● What is being asked
Could you give the data below again, exactly and completely?

● Information provided
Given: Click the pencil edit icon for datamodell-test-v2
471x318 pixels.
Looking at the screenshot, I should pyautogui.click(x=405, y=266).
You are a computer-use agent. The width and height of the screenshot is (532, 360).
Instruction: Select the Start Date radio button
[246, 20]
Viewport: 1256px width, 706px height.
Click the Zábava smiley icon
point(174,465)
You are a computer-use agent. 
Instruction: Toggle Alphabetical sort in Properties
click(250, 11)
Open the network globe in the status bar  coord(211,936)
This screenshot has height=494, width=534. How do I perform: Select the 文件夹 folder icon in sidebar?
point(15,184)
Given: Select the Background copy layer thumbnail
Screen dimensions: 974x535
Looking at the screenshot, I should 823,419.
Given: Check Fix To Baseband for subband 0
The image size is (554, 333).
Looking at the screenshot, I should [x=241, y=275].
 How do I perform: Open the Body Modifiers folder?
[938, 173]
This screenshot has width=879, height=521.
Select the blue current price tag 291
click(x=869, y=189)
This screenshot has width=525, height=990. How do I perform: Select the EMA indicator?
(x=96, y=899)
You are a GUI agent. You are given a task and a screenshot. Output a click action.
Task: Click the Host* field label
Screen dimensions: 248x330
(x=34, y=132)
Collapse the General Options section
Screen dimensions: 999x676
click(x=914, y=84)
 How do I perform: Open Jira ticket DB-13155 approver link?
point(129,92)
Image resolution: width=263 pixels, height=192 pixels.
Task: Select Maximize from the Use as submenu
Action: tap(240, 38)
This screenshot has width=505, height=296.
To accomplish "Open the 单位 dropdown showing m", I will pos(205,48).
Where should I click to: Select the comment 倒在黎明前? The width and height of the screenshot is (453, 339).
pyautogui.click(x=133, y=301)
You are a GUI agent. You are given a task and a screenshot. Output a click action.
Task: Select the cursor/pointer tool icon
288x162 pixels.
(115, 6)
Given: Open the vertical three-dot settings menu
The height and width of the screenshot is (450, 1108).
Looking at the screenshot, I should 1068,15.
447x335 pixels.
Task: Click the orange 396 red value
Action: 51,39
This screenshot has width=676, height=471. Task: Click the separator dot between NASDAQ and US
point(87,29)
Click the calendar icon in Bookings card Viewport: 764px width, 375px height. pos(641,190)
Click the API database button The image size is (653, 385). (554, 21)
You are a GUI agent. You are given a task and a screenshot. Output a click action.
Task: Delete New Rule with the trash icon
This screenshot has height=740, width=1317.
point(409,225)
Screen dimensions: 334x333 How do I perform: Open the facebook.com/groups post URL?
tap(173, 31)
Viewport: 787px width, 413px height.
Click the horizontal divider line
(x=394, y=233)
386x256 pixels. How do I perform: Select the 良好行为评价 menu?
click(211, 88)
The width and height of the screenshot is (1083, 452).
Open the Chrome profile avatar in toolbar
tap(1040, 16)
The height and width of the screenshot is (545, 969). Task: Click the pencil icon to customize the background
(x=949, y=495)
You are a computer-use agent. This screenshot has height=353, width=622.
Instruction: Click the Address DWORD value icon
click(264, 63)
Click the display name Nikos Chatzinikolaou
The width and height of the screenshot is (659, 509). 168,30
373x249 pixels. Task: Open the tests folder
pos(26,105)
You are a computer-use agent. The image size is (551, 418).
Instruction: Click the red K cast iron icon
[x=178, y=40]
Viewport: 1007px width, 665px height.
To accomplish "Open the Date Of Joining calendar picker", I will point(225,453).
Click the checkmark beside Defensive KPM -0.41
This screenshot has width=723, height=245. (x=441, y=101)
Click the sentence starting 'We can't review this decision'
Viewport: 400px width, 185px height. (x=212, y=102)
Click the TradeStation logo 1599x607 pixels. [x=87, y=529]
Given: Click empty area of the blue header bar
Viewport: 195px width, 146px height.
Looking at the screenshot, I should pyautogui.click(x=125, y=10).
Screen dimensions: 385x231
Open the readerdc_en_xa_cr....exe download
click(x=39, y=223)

● Answer space
Given: Click the pencil edit icon for datamodell-test-v2
471x318 pixels.
Looking at the screenshot, I should pyautogui.click(x=405, y=266).
You are a computer-use agent. The width and height of the screenshot is (532, 360).
Instruction: Select the Start Date radio button
[246, 20]
Viewport: 1256px width, 706px height.
Click the Zábava smiley icon
point(174,465)
You are a computer-use agent. 
Instruction: Toggle Alphabetical sort in Properties
click(250, 11)
Open the network globe in the status bar  coord(211,936)
This screenshot has height=494, width=534. How do I perform: Select the 文件夹 folder icon in sidebar?
point(15,184)
Given: Select the Background copy layer thumbnail
Screen dimensions: 974x535
Looking at the screenshot, I should 823,419.
Given: Check Fix To Baseband for subband 0
The image size is (554, 333).
Looking at the screenshot, I should [x=241, y=275].
 How do I perform: Open the Body Modifiers folder?
[938, 173]
This screenshot has width=879, height=521.
Select the blue current price tag 291
click(x=869, y=189)
This screenshot has width=525, height=990. How do I perform: Select the EMA indicator?
(x=96, y=899)
You are a GUI agent. You are given a task and a screenshot. Output a click action.
Task: Click the Host* field label
Screen dimensions: 248x330
(x=34, y=132)
Collapse the General Options section
Screen dimensions: 999x676
click(x=914, y=84)
 How do I perform: Open Jira ticket DB-13155 approver link?
point(129,92)
Image resolution: width=263 pixels, height=192 pixels.
Task: Select Maximize from the Use as submenu
Action: tap(240, 38)
This screenshot has width=505, height=296.
To accomplish "Open the 单位 dropdown showing m", I will pos(205,48).
Where should I click to: Select the comment 倒在黎明前? The width and height of the screenshot is (453, 339).
pyautogui.click(x=133, y=301)
You are a GUI agent. You are given a task and a screenshot. Output a click action.
Task: Select the cursor/pointer tool icon
288x162 pixels.
(115, 6)
Given: Open the vertical three-dot settings menu
The height and width of the screenshot is (450, 1108).
Looking at the screenshot, I should 1068,15.
447x335 pixels.
Task: Click the orange 396 red value
Action: 51,39
This screenshot has width=676, height=471. Task: Click the separator dot between NASDAQ and US
point(87,29)
Click the calendar icon in Bookings card Viewport: 764px width, 375px height. pos(641,190)
Click the API database button The image size is (653, 385). (554, 21)
You are a GUI agent. You are given a task and a screenshot. Output a click action.
Task: Delete New Rule with the trash icon
This screenshot has height=740, width=1317.
point(409,225)
Screen dimensions: 334x333 How do I perform: Open the facebook.com/groups post URL?
tap(173, 31)
Viewport: 787px width, 413px height.
Click the horizontal divider line
(x=394, y=233)
386x256 pixels. How do I perform: Select the 良好行为评价 menu?
click(211, 88)
The width and height of the screenshot is (1083, 452).
Open the Chrome profile avatar in toolbar
tap(1040, 16)
The height and width of the screenshot is (545, 969). Task: Click the pencil icon to customize the background
(x=949, y=495)
You are a computer-use agent. This screenshot has height=353, width=622.
Instruction: Click the Address DWORD value icon
click(264, 63)
Click the display name Nikos Chatzinikolaou
The width and height of the screenshot is (659, 509). 168,30
373x249 pixels. Task: Open the tests folder
pos(26,105)
You are a computer-use agent. The image size is (551, 418).
Instruction: Click the red K cast iron icon
[x=178, y=40]
Viewport: 1007px width, 665px height.
To accomplish "Open the Date Of Joining calendar picker", I will point(225,453).
Click the checkmark beside Defensive KPM -0.41
This screenshot has width=723, height=245. (x=441, y=101)
Click the sentence starting 'We can't review this decision'
Viewport: 400px width, 185px height. (x=212, y=102)
Click the TradeStation logo 1599x607 pixels. [x=87, y=529]
Given: Click empty area of the blue header bar
Viewport: 195px width, 146px height.
Looking at the screenshot, I should pyautogui.click(x=125, y=10).
Screen dimensions: 385x231
Open the readerdc_en_xa_cr....exe download
click(x=39, y=223)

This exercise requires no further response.